ROING, 31 Aug: Aseng Borang, a dance practitioner, choreographer and dance writer from Roing, Lower Dibang Valley district, has been selected for an artist residency at Delfina Foundation, London, United Kingdom.

The scheduled time period of the residency is from 25 September to 17 December.

In February 2023, Delfina Foundation created an open call specifically for Northeast-based artists from India for a residency in London. Delfina Foundation is an incubator for artists, curators and thinkers to experiment with ideas, pursue research, explore connections, and build collaborations with colleagues, communities and institutions.

As part of the residency, it facilitates connections with artists, organisations and art professionals in order to establish a mutual exchange of ideas and to forge new opportunities for artists.

With support from Charles Wallace India Trust, Emami Art, and Inlaks Shivdasani Foundation, Delfina Foundation will also provide Borang a scholarship of up to Rs 6 lakhs, along with many other facilities.

Located in central London, Delfina Foundation is an ideal base for conducting research, developing ideas and making connections.

Borang has a master’s degree in performance practice (dance) from Ambedkar University, Delhi, and has a number of artistic works under her belt. She holds a bachelor’s degree in political science from Delhi University, and has also completed a certificate course in art appreciation from the National Museum Institute.

As an artist, her practice involves objects, landscape, performative text, yoga, Shaolin Kungfu, pole dance and contemporary movement techniques. Her embodied movement practice is informed by the continuing existence of the politics around her racialised female body.

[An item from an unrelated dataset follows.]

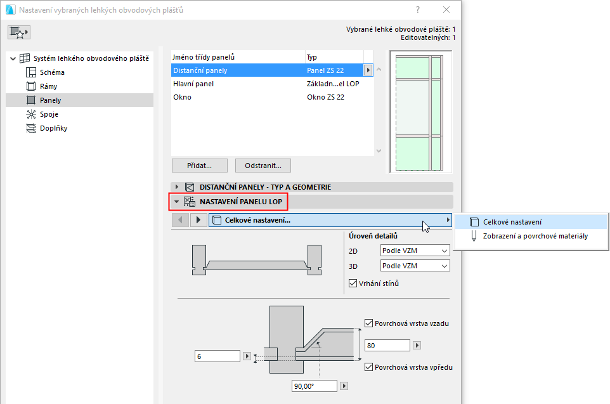
Task: Toggle the Vrhání stínů checkbox
Action: [352, 283]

As a choreographer, her works investigate the physical and the subjective body within the constellation of resistance, vulnerability, legal, violence and anarchy. The creation of codified spaces in which the objective bodies perform, view and experience the space as another set of reality is a choreographic pursuit in her practice.

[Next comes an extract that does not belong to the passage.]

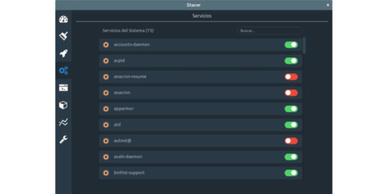Open Startup Apps rocket icon

point(63,53)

Her recent work, ‘Terms and Conditions Apply’, attempts to blur the meanings between play and performance via an interactive game/work in which each body enters and exists in the space only as participants and not as performers or spectators. The work was first presented in the Tanzplan Dance Education Biennale, Kampnagel-2020 in Hamburg, Germany. The work was also showcased in Serendipity Arts Festival, Goa, in 2022.

Later, the work was reimagined in the city of Kolkata during January-February 2023, with the support of the Pickle Factory Dance Foundation.

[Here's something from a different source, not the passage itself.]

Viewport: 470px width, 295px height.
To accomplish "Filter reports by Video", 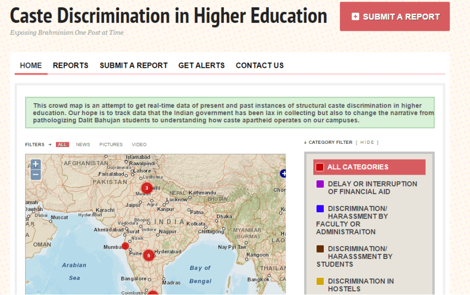I will [x=139, y=144].
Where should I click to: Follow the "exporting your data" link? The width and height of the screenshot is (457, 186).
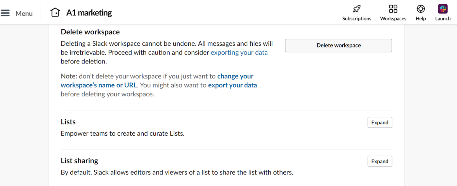point(239,53)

Borang will be performing the same work in Camping Taipei, Taiwan, in November this year.

In November 2021, she founded Studio Yingko in her hometown, with an endeavour to include the local communities in movement-making and dance-making processes.

Borang won the Prakriti Excellence Contemporary Dance Award, 2018, from the Prakriti Foundation for her work-in-progress, ‘Erosion of Tangko’.

She was awarded an excellence award for dance, and her contributions to the Choreography Society of Kamala Nehru College in 2014, and had also won the All India silver medal for New Media in the Kalanand Contest, 2019, by the Prafulla Dahanukar Art Foundation.

In 2019, she participated in Camping, Paris, France through the Institute Francais India, and received the residency travel grant (performing arts – choreography, 2019-’20) from the Serendipity Arts Foundation.

At the moment, she is interested in critically questioning and looking at the legal bindings and stamps that her contemporary tribal body carries.

“What do the ideas around inheritance, pure tribal culture, and heritage propagate? Can we question the logic and absurdity of all of it – in its certification, permits and customary laws?

“In 2021, a very progressive Arunachal Pradesh State Commission for Women proposed a historical bill regarding legalising property rights for women and abolishing polygamy among men in Arunachal Pradesh. As tribal citizens, our communities for centuries have worshipped nature: the earth, the sky, the wind, the sun and the moon. We have always had an innate relationship with our natural resources, especially in how we utilise them.

“To be a tribal means to have a social and a spiritual relationship with the earth and to be in a tribe means to share and respect those values. But are these values applicable only for a specific gender? Whom do they actually benefit and at the sake of whose freedom and autonomy? These are the questions and concepts I plan to entangle during my residency in London, United Kingdom,” she said.